Phytonutrient and Heart Health Benefits

While resveratrol’s mechanisms of action remain of significant interest to scientists there have also been numerous clinical studies investigating the polyphenol. For example, some studies have reported heart-healthy and metabolic benefits of resveratrol supplementation (8,9) while others have reported improved cerebral blood flow (10). Additionally, Ghanin et al. (11,12) found six-week supplementation with 40 mg resveratrol offered significant antioxidant protection.

 

References

  1. Takaoka M. Resveratrol, a new phenolic compound, from Veratrum grandiflorum.

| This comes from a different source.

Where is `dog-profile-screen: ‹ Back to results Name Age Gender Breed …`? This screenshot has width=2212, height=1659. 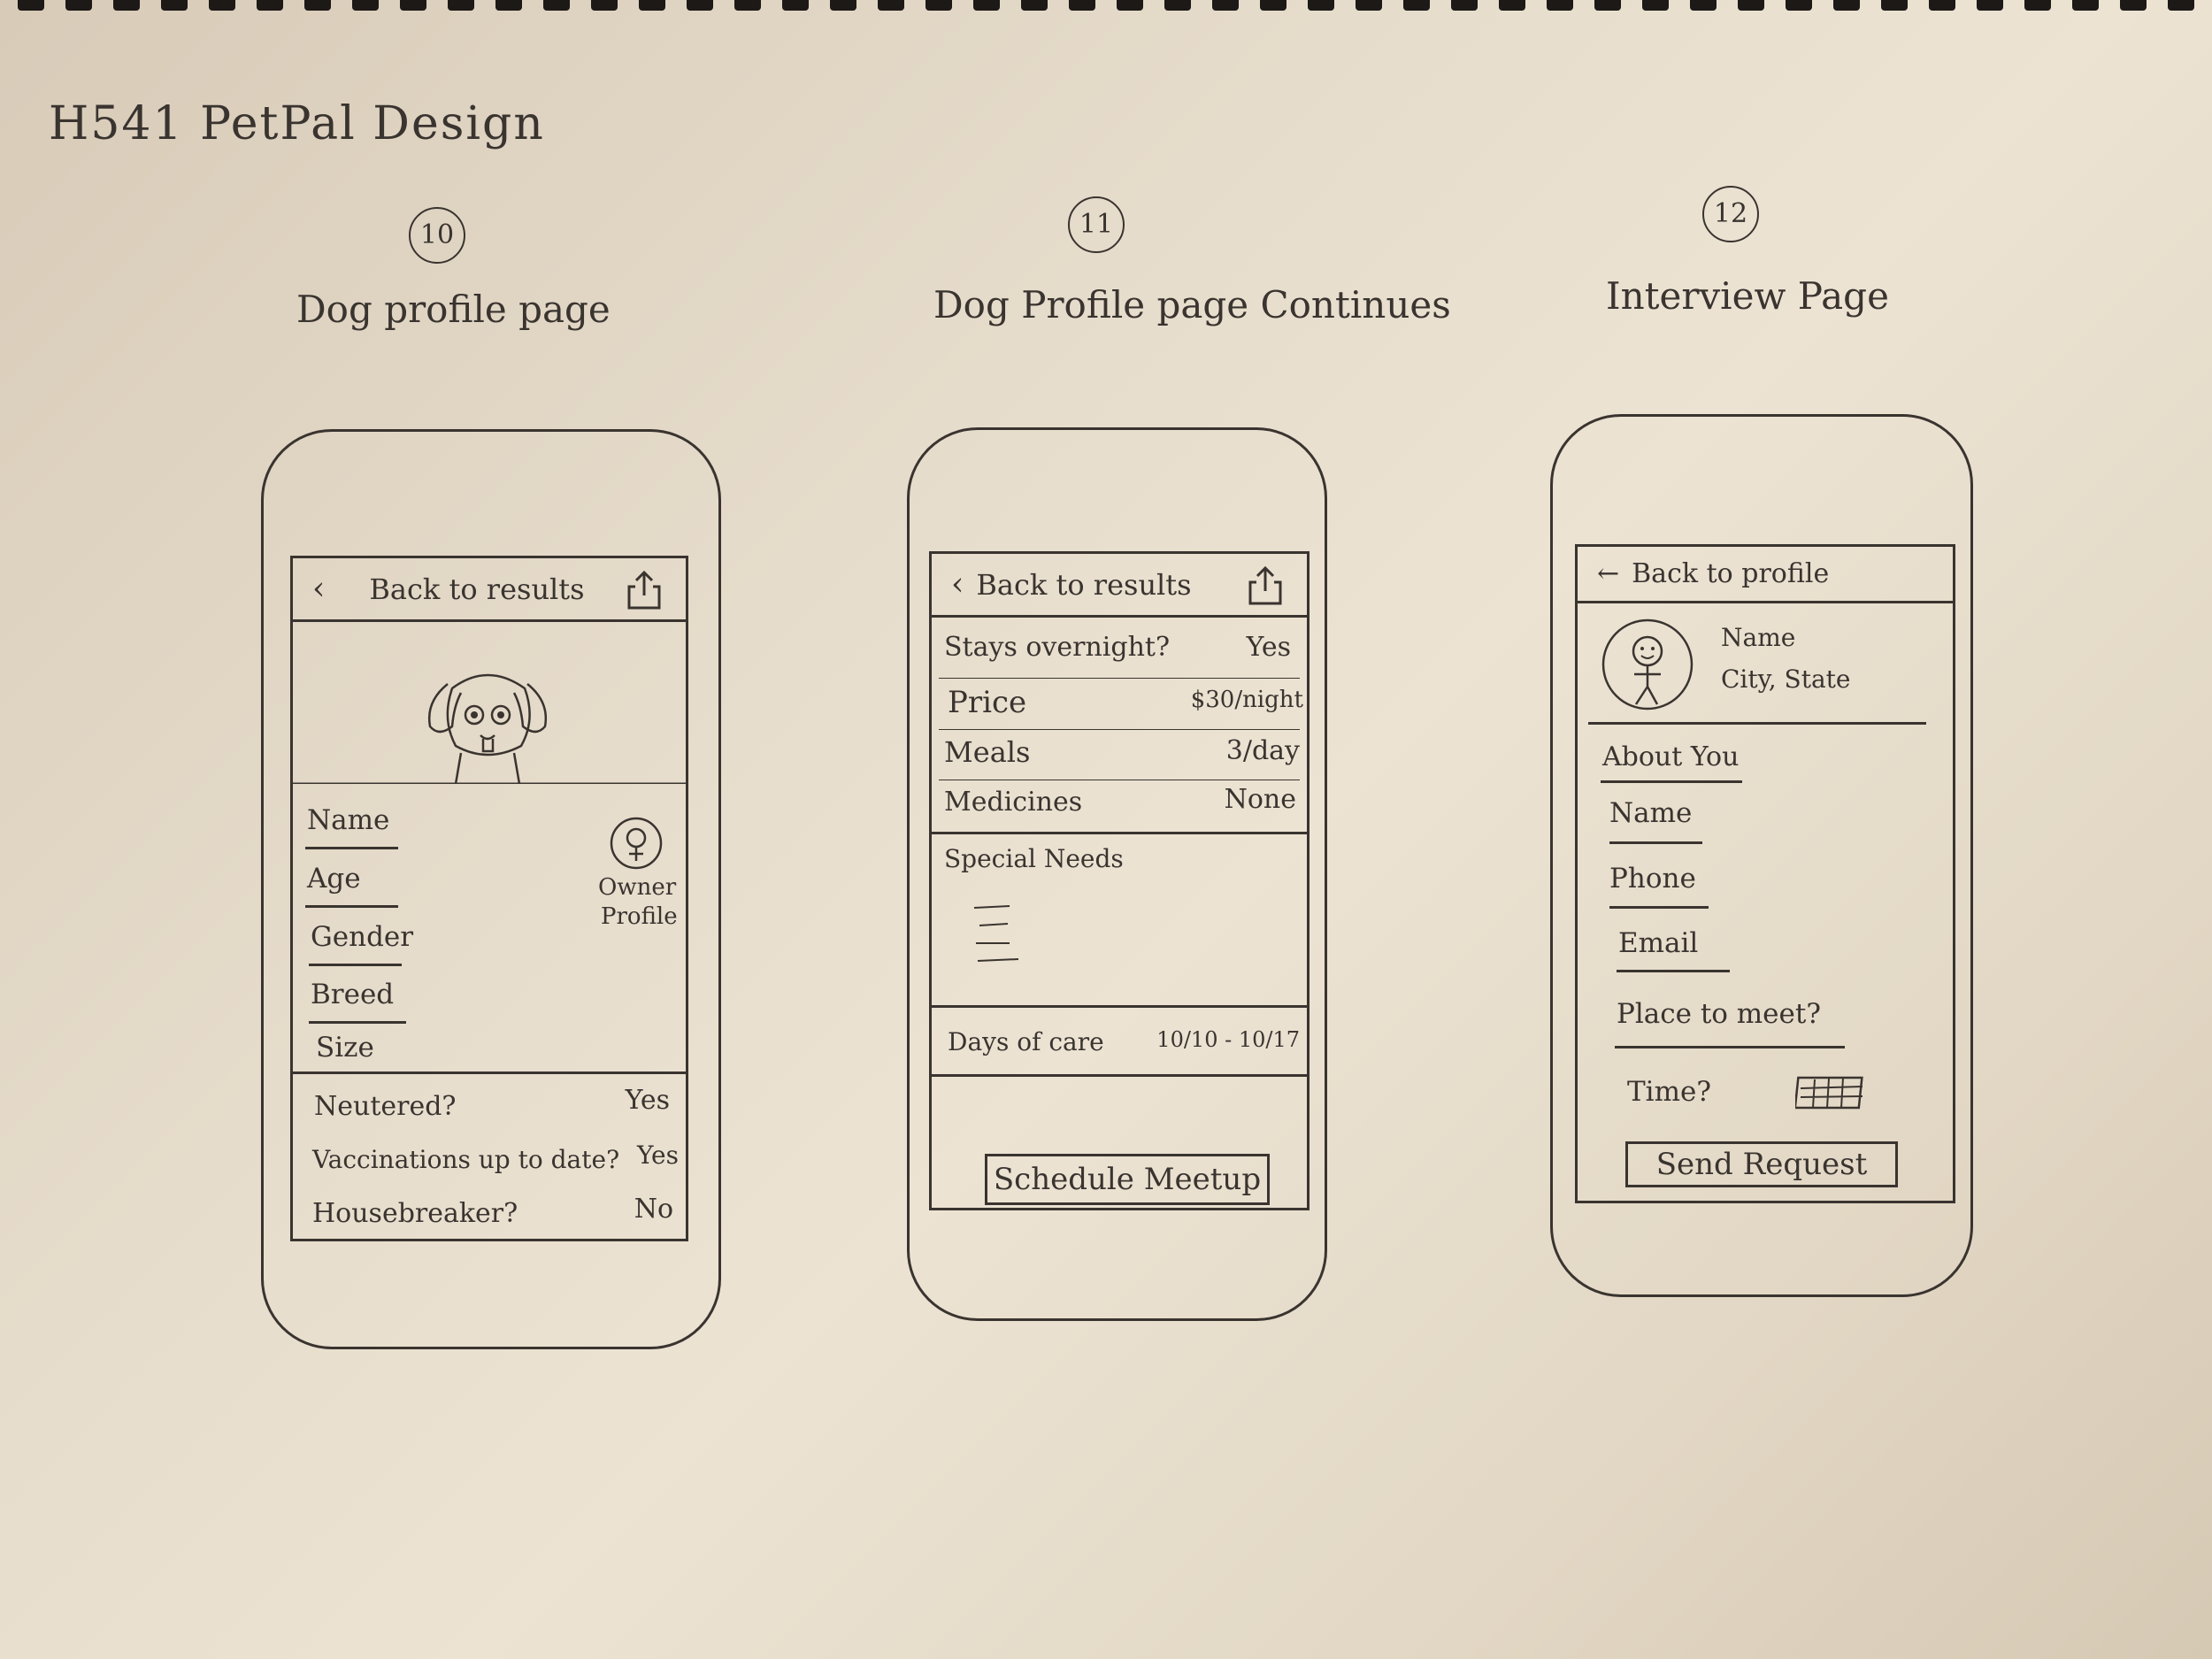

Nippon Kagaku Kaishi 1939;60:1090–100 (in Japanese).
  2. Fremond L. Biological effecs of resveratrol. Life Sci 2000;66:663-73.
  3. Renaud S, de Lorgeril M. Wine, alcohol, platelets, and the French paradox for coronary heart disease. Lancet 1992;339:1523-6.
  4. Howitz KT, Bitterman KJ, Cohen HY et al. Small molecule activators of sirtuins extend Saccharomyces cerevisiae lifespan. Nature 2003;425:191-6.
  5. Timmers S, Auwerx J, Schrauwen P. The journey of resveratrol from yeast to human. Aging (Albany NY) 2012;4:146-58.
  6. Jaur JA, Pearson KJ, Price NL et al. Resveratrol improves health and survival of mice on a high-calorie diet. Nature 2006;444:337-42.
  7. Raffaelli F, Vignini A, Giulietti A et al. In vitro effects of resveratrol on oxidative stress in diabetic platelets. Acta Diabetol 2014;51:61-9.
  8. Timmers S, Konings E, Bilet L et al. Calorie restriction-like effects of 30 days of resveratrol supplementation on energy metabolism and metabolic profile in obese humans. Cell Metab 2011;14:612-22.
  9. Xue M, Weickert MO, Qureshi S et al. Improved Glycemic Control and Vascular Function in Overweight and Obese Subjects by Glyoxalase 1 Inducer Formulation. Diabetes 2016;65:2282-94.
  10. Evans HM, Howe PR, Wong RH. Effects of Resveratrol on Cognitive Performance, Mood and Cerebrovascular Function in Post-Menopausal Women; A 14-Week Randomised Placebo-Controlled Intervention Trial. Nutrients 2017;9(1). pii:E27. doi: 10.3390/nu9010027.
  11. Ghanin H, Sia CL, Abuaysheh S et al. An antiinflammatory and reactive oxygen species suppressive effects of an extract of Polygonum cuspidatum containing resveratrol. J Clin Endocrinol Metab 2010;95:E1-8.
  12. Ghanin H, Sia CL, Korzeniewski K et al. A resveratrol and polyphenol preparation suppresses oxidative and inflammatory stress response to a high-fat, high-carbohydrate meal. J Clin Endocrinol Metab 2011;96:1409-14.
  13. Brown VA, Patel KR, Viskaduraki M et al. Repeat Dose Study of the Cancer Chemopreventive Agent Resveratrol in Healthy Volunteers: Safety, Pharmacokinetics and Effect on the Insulin-like Growth Factor Axis. Cancer Res 2010;70:9003-11.